- _What you should do_
State only how many lines below include the word "selector".

- _The data_
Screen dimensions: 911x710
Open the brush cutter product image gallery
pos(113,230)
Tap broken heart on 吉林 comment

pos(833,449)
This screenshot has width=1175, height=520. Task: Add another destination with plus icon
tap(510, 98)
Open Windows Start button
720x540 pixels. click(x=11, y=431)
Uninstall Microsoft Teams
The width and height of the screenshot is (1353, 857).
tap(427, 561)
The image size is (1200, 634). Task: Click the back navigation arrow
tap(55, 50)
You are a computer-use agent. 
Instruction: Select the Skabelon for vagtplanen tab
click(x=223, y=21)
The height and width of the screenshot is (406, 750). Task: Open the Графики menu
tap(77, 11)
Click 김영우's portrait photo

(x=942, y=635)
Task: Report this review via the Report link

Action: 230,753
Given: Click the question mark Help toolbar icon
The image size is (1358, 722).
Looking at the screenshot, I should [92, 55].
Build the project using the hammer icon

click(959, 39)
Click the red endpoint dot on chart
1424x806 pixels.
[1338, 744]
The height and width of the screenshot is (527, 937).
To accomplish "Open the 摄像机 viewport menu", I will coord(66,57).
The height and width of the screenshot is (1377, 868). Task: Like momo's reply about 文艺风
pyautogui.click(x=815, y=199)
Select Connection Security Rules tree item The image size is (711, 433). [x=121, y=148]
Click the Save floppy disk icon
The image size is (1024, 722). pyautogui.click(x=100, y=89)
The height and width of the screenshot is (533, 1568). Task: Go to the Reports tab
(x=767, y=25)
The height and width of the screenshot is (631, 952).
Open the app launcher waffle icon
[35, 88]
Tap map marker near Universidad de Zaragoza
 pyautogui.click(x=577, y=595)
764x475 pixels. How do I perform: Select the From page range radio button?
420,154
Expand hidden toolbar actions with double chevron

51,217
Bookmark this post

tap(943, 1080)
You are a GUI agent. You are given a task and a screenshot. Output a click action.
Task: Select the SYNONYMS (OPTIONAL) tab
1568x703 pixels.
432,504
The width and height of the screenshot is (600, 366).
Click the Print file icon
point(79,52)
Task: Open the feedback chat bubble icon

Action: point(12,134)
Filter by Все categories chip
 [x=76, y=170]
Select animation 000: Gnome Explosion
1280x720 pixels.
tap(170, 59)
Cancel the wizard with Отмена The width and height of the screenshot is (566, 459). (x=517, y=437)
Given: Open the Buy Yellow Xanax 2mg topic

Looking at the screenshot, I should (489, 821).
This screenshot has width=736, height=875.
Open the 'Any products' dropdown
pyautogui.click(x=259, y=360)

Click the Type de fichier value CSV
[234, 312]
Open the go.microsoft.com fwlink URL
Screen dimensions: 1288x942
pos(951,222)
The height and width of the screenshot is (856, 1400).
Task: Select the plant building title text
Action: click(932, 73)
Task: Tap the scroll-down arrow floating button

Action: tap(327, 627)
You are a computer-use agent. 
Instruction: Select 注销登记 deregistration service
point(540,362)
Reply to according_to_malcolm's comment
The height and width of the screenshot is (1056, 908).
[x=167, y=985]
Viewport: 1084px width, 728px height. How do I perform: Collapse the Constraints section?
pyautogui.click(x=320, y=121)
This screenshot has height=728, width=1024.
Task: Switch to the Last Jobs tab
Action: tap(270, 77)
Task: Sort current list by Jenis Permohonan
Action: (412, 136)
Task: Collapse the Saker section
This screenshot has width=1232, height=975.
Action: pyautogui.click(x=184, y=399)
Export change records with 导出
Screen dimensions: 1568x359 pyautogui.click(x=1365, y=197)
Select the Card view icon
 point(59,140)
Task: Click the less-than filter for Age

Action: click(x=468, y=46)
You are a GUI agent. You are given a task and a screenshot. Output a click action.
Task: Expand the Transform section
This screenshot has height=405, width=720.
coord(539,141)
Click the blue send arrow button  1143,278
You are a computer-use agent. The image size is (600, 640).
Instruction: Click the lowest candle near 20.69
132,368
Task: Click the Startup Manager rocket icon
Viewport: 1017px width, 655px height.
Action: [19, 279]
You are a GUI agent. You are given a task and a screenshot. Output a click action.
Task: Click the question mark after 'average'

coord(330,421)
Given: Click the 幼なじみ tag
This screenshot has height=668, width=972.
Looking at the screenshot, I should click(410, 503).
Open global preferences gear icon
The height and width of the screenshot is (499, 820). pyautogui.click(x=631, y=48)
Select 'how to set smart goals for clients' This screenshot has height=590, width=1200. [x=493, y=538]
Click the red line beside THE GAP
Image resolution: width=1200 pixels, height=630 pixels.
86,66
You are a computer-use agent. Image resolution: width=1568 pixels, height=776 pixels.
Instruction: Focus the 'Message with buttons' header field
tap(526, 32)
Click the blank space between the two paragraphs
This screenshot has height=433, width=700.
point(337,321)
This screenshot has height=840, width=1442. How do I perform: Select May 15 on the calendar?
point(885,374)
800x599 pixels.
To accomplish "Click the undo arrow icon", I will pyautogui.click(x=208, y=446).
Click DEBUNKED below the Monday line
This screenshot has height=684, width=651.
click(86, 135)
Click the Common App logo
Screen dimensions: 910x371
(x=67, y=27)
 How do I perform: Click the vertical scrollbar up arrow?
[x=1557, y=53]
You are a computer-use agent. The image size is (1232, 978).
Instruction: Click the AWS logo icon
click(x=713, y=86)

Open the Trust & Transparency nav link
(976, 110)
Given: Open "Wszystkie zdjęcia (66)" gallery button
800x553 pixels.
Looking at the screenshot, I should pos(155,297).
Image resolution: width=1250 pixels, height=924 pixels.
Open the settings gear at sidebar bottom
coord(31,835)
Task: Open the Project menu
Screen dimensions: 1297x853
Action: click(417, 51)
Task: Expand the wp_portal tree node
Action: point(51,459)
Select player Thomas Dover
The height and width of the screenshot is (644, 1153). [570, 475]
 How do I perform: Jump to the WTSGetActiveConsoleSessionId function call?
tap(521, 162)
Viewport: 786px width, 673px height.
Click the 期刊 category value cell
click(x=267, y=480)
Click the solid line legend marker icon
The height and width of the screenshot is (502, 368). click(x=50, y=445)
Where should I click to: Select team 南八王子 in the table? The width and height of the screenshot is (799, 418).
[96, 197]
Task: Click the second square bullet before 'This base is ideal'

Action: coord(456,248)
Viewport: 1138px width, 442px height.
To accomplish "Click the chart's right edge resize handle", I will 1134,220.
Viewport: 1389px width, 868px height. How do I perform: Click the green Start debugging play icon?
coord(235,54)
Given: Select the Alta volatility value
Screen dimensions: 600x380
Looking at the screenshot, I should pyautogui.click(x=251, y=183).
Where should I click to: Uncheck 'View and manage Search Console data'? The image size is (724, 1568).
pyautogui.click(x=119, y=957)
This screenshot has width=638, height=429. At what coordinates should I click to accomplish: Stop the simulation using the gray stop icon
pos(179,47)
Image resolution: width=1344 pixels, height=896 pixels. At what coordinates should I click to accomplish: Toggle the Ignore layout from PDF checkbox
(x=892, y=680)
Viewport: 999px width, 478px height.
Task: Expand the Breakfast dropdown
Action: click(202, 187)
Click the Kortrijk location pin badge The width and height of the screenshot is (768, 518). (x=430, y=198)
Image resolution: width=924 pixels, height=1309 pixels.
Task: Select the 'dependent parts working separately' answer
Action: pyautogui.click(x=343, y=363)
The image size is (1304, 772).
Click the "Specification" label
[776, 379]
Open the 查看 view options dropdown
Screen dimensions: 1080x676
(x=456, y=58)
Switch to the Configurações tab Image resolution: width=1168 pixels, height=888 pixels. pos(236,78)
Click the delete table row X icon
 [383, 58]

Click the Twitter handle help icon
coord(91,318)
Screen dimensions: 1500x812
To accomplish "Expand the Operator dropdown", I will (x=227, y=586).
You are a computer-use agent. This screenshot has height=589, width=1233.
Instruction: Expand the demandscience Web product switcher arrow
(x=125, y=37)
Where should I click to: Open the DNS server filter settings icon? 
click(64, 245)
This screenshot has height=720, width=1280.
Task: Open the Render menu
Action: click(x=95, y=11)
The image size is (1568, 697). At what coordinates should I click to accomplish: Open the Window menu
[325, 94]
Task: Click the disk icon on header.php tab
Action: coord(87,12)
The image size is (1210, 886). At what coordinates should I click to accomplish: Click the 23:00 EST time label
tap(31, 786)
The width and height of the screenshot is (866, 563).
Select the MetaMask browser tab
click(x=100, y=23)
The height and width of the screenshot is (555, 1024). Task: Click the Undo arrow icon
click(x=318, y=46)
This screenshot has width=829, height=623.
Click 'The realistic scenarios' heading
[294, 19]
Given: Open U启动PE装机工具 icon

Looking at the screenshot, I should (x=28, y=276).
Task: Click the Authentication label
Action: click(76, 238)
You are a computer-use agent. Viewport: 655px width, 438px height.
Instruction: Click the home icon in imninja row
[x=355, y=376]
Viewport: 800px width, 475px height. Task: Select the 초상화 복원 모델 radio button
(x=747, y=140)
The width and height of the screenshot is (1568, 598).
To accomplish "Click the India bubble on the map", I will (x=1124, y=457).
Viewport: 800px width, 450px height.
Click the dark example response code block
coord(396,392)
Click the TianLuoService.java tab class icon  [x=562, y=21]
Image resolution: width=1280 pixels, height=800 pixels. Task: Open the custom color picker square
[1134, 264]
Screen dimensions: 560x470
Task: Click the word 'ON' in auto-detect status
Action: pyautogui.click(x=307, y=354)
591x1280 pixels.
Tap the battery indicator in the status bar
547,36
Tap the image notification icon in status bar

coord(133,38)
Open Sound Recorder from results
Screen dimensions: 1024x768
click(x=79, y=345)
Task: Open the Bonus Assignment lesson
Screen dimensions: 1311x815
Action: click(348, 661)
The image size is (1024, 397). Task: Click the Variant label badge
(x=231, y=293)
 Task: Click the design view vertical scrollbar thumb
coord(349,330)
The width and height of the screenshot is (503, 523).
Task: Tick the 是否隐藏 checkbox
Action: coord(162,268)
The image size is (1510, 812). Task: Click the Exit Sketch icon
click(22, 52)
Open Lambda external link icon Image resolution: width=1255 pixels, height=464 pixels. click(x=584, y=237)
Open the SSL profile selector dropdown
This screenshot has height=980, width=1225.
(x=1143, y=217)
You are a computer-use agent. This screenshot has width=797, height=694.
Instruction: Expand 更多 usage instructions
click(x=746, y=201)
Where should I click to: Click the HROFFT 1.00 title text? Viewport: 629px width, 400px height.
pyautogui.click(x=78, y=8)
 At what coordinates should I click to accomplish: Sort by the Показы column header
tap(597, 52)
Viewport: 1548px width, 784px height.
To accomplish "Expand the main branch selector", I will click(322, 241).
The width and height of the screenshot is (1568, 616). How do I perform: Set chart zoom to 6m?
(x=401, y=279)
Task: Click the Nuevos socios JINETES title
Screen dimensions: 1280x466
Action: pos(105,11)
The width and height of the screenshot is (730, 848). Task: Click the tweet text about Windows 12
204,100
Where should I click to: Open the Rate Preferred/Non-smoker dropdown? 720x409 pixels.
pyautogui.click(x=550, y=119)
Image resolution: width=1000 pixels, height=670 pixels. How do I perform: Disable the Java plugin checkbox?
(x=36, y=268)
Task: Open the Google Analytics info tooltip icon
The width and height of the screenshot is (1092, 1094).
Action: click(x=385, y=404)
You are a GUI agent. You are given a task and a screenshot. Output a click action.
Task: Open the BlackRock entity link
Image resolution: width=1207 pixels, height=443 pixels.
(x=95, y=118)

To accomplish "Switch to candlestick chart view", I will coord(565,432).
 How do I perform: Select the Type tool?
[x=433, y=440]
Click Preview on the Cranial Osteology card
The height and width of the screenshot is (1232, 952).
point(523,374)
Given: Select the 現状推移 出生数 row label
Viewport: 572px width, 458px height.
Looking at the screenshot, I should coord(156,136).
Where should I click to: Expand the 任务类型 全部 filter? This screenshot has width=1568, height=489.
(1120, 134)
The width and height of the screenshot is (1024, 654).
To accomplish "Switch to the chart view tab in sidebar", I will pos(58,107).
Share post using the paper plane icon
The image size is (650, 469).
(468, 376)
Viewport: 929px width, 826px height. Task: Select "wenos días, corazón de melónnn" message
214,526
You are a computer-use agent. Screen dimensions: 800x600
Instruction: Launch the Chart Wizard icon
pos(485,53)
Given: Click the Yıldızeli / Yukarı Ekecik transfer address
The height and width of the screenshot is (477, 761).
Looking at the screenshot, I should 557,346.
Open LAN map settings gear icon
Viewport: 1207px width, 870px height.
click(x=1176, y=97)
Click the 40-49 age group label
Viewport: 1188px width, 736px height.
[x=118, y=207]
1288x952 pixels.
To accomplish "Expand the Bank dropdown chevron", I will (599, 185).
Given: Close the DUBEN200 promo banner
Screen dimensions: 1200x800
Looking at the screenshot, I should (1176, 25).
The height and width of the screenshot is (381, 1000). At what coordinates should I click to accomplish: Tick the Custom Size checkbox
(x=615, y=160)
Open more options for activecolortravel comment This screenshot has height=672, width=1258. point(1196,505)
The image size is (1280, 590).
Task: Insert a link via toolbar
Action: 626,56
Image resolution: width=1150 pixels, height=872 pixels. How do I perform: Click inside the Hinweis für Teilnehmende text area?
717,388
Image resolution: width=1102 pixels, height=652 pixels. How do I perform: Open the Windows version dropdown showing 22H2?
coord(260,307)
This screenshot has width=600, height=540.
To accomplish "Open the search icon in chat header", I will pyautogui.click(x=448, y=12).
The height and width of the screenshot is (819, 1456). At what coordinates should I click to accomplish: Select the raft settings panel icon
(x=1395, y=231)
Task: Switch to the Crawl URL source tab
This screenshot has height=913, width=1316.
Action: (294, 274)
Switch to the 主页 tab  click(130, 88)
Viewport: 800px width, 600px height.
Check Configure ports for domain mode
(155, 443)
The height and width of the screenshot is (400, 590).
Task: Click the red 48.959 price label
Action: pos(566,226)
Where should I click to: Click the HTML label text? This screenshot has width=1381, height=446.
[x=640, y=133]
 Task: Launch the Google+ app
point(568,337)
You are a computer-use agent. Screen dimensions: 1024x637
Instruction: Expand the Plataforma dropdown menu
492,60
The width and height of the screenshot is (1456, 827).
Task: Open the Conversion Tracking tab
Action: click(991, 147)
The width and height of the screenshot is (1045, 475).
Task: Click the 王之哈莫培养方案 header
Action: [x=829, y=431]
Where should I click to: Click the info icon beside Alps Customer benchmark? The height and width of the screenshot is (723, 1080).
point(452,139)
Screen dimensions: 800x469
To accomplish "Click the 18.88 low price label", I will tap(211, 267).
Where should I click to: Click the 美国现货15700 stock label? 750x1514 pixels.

- _Output below_
2